Casey Affleck has been a vocal critic of Donald Trump — both before and after the election — but, unbeknownst to the actor and producer, his production company made a donation to a non-profit that was intended to aid the president's transition.
"I am appalled that a donation may have been made in my company's name by someone I work with," Affleck told BuzzFeed News in a statement. "I had no knowledge of it, was never asked, and never would have authorized it. I will get to the bottom of it. The policies of the Trump administration, and the values they represent, are antithetical to everything I believe in.”
The Affleck/Middleton Project is Affleck’s film and television production company formed in 2014 with John Powers Middleton; the company backed Manchester by the Sea, the film for which Affleck is nominated for an Academy Award for Best Actor. On Saturday, Affleck won Best Male Lead at the 2017 Film Independent Spirit Awards for his performance. During his acceptance speech, he said: “The policies of this administration are abhorrent and they won’t last. They’re really un-American.”
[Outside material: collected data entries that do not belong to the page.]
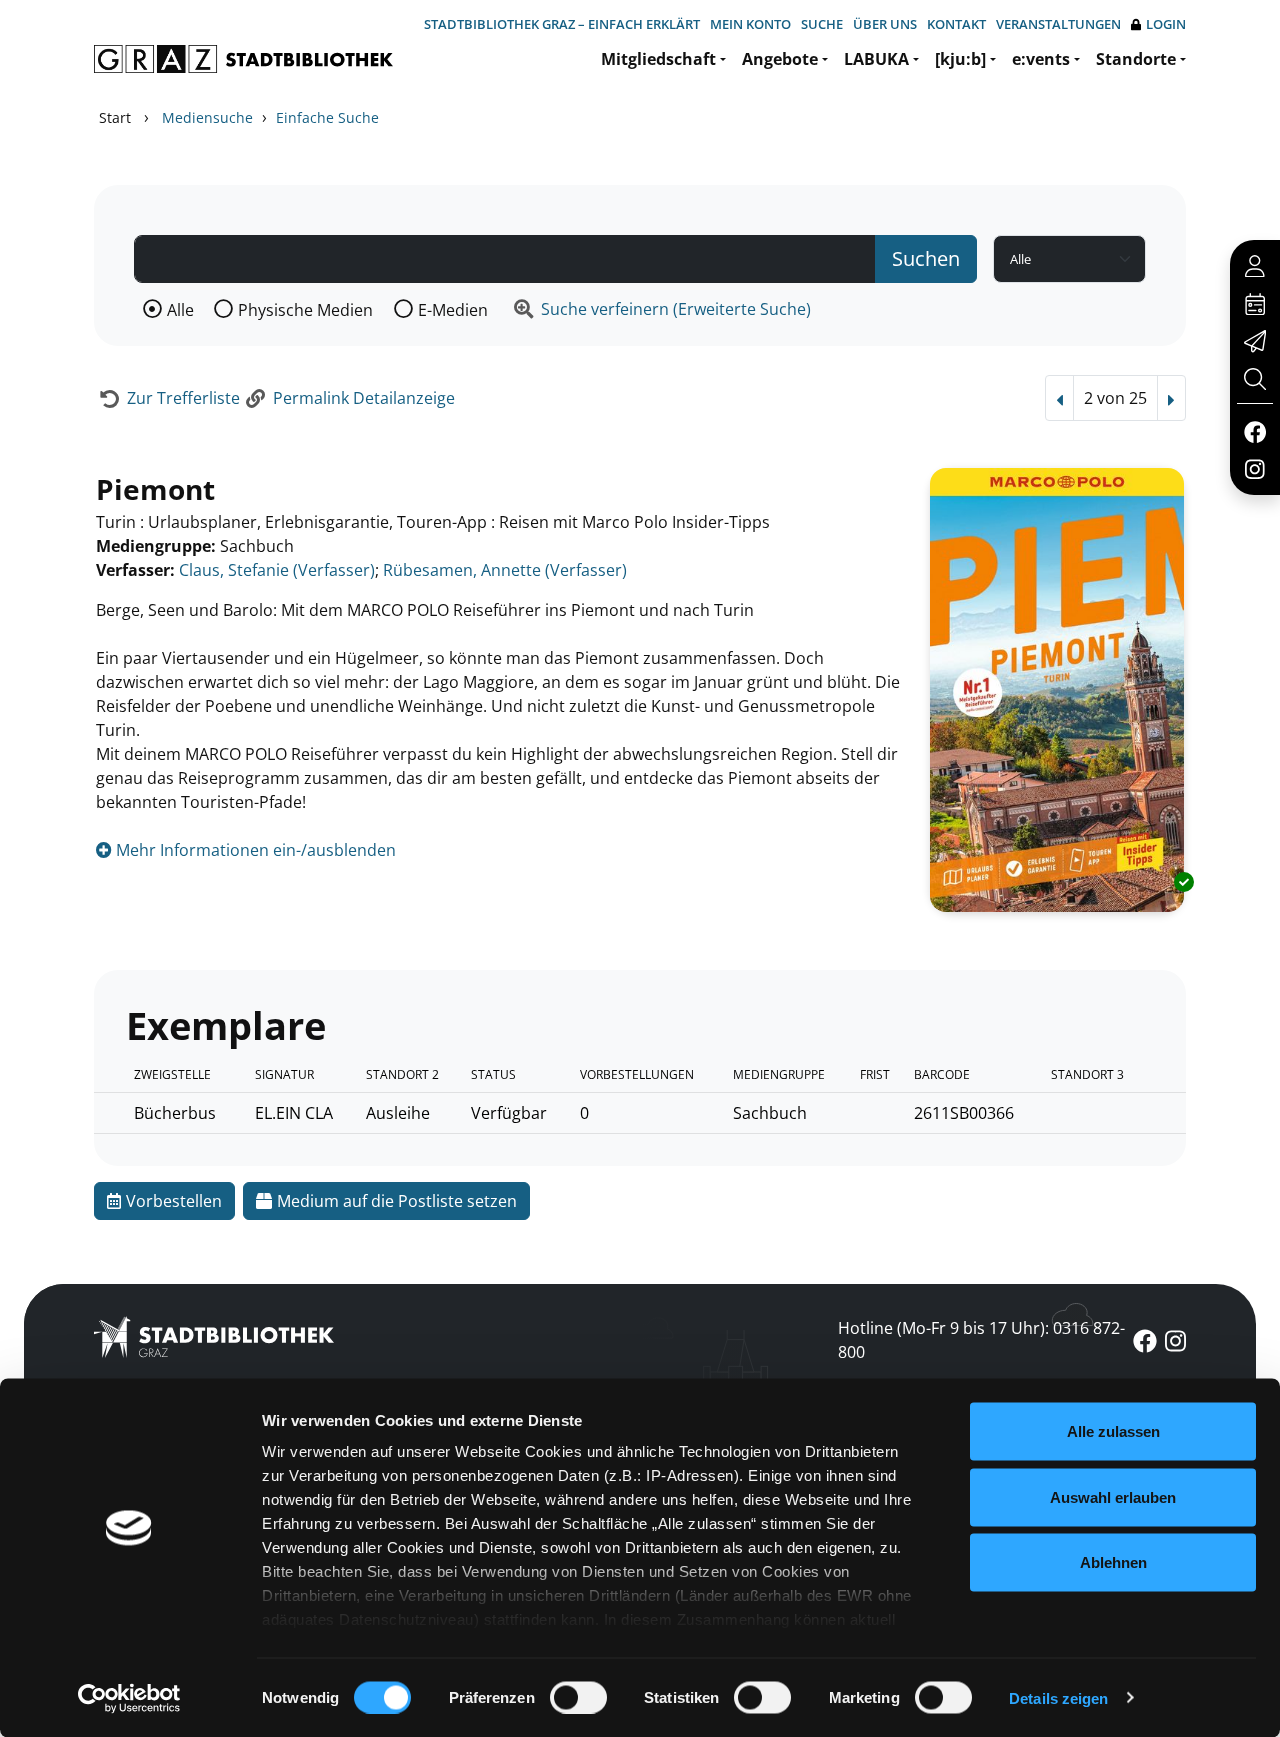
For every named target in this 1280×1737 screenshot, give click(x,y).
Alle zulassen (1113, 1431)
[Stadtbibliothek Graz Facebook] (1254, 431)
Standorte (1136, 59)
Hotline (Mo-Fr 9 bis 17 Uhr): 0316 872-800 (981, 1340)
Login (1166, 24)
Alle (180, 310)
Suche (822, 24)
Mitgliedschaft (658, 59)
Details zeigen (1058, 1697)
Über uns (885, 24)
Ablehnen (1113, 1562)
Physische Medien (305, 310)
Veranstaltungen (1058, 24)
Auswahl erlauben (1113, 1496)
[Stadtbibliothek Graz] (243, 59)
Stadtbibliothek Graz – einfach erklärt (562, 24)
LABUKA (876, 59)
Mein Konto (750, 24)
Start (115, 117)
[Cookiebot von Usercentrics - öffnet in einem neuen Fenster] (129, 1698)
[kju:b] (960, 59)
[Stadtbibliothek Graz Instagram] (1255, 468)
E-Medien (453, 310)
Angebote (780, 59)
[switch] (578, 1697)
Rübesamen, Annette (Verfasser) (505, 570)
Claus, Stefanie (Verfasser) (277, 570)
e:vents (1041, 59)
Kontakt (956, 24)
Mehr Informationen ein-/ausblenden (254, 850)
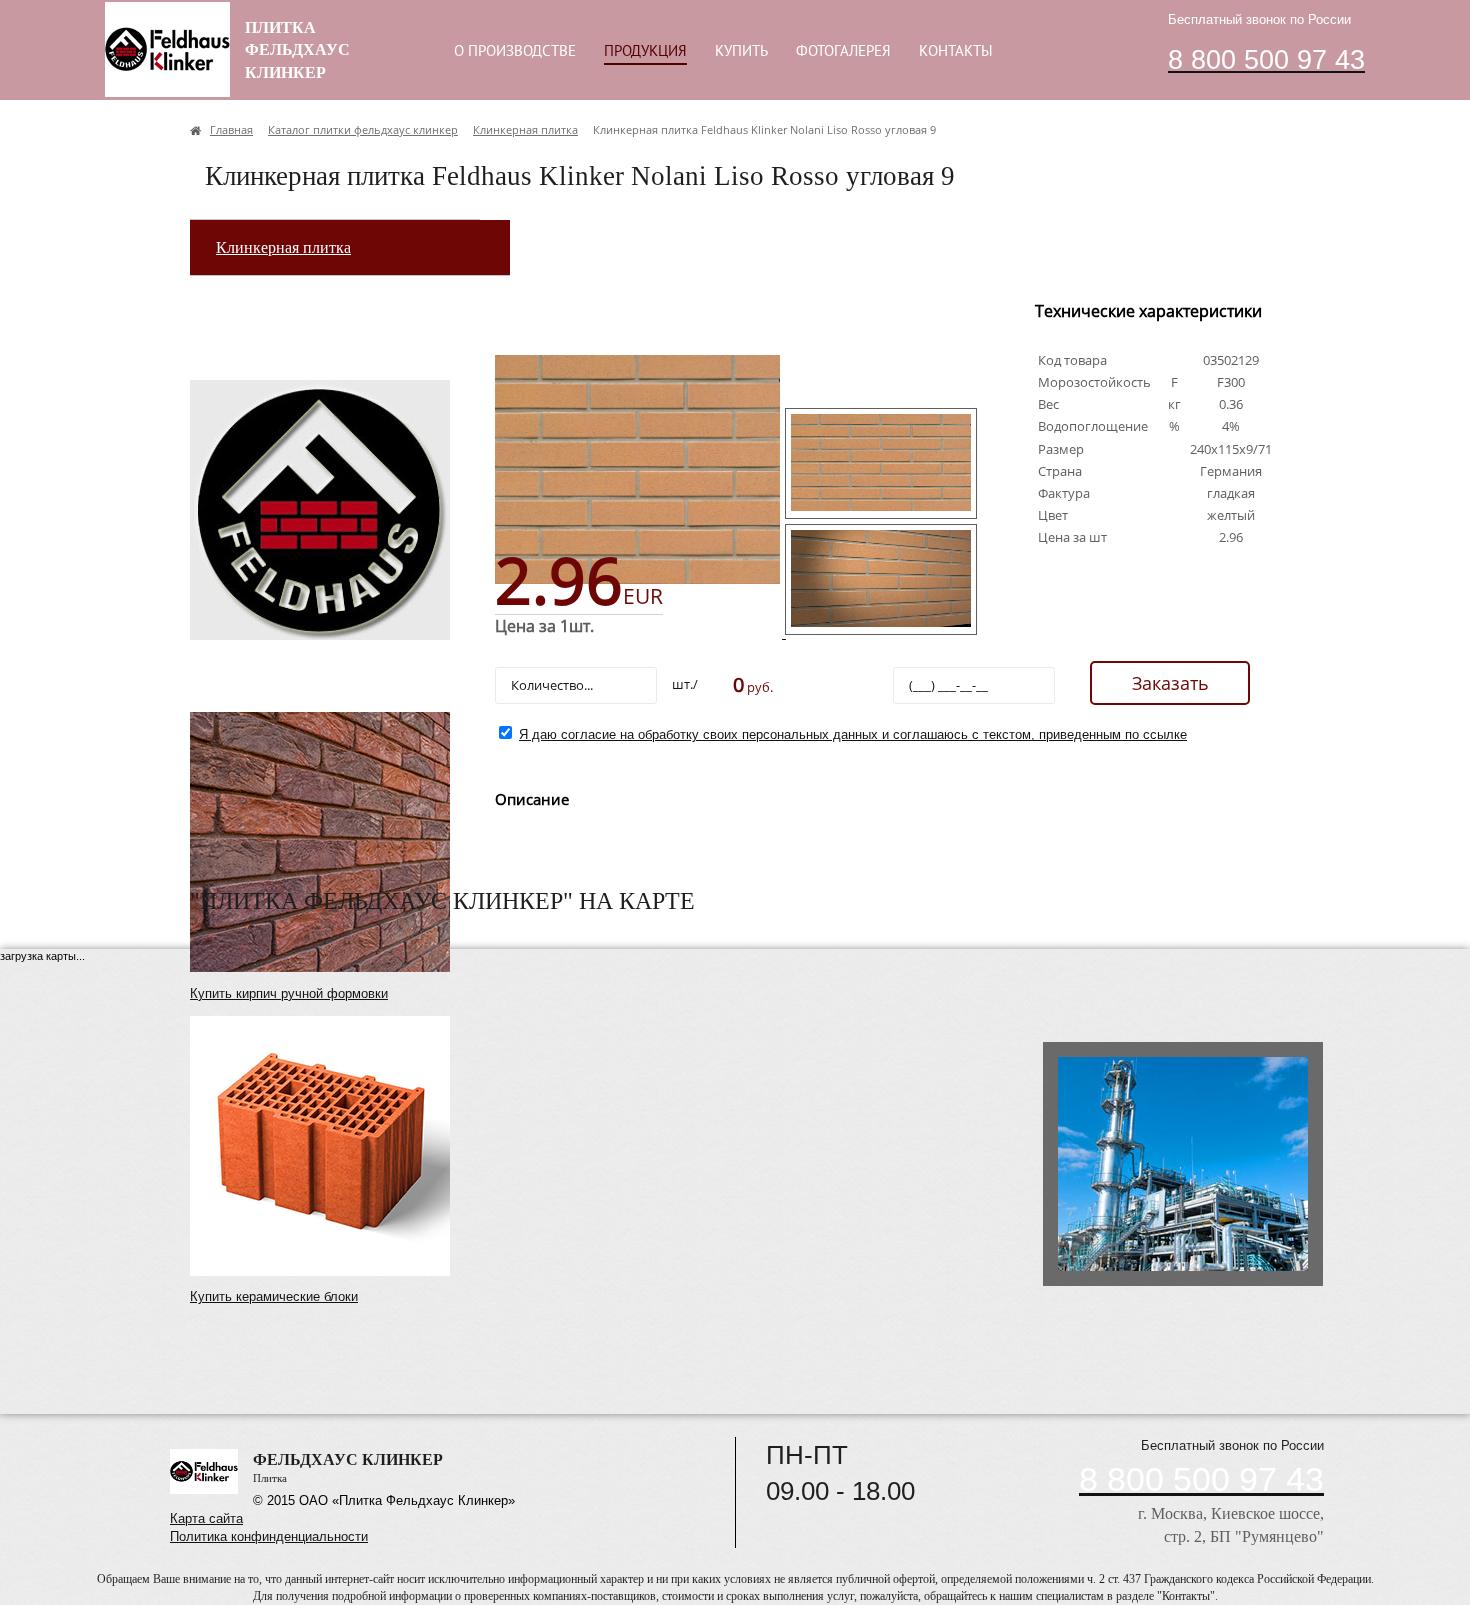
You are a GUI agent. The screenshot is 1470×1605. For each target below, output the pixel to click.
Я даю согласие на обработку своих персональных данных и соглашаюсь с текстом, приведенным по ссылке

Middleton — who has also produced on Bates Motel and The Lego Movie, and for production companies Vertigo and Good Universe — has been a major GOP supporter in the past. Last year, according to the Sunlight Foundation, he personally donated $227,000 to a pro-Trump super PAC, the Committee to Restore America’s Greatness, while John Powers Middleton Companies contributed an additional $150,000. It is unclear if he was the party to make the donation to the Trump transition non-profit on the Affleck/Middleton Project’s behalf.
Middleton did not respond to BuzzFeed News’ request for a comment.
The Affleck/Middleton Project is currently slated to produce Peter Glanz’s next feature The Price of Admission (with Affleck as executive producer), and the adaptation of Far Bright Star, an I’m Still Here reunion with Affleck directing and Joaquin Phoenix starring.
In their analysis of federal filings, the Center for Public Integrity noted that Google's lead lobbyist Susan Molinari; 21st Century Fox lobbyist David Bockorny; the Entertainment Software Association; Microsoft; and Mark Zuckerberg’s pro-immigration lobbying group Fwd.us were among donors to the Trump transition non-profit. Many kicked in the same number — $5,000 — which is the legal maximum contribution to the type of non-profit organization that was established to aid presidential transition operations, including payroll, tax, travel, relocation expenses, legal, and consulting expenses. CPI’s report was co-published with NBC News and Public Radio International.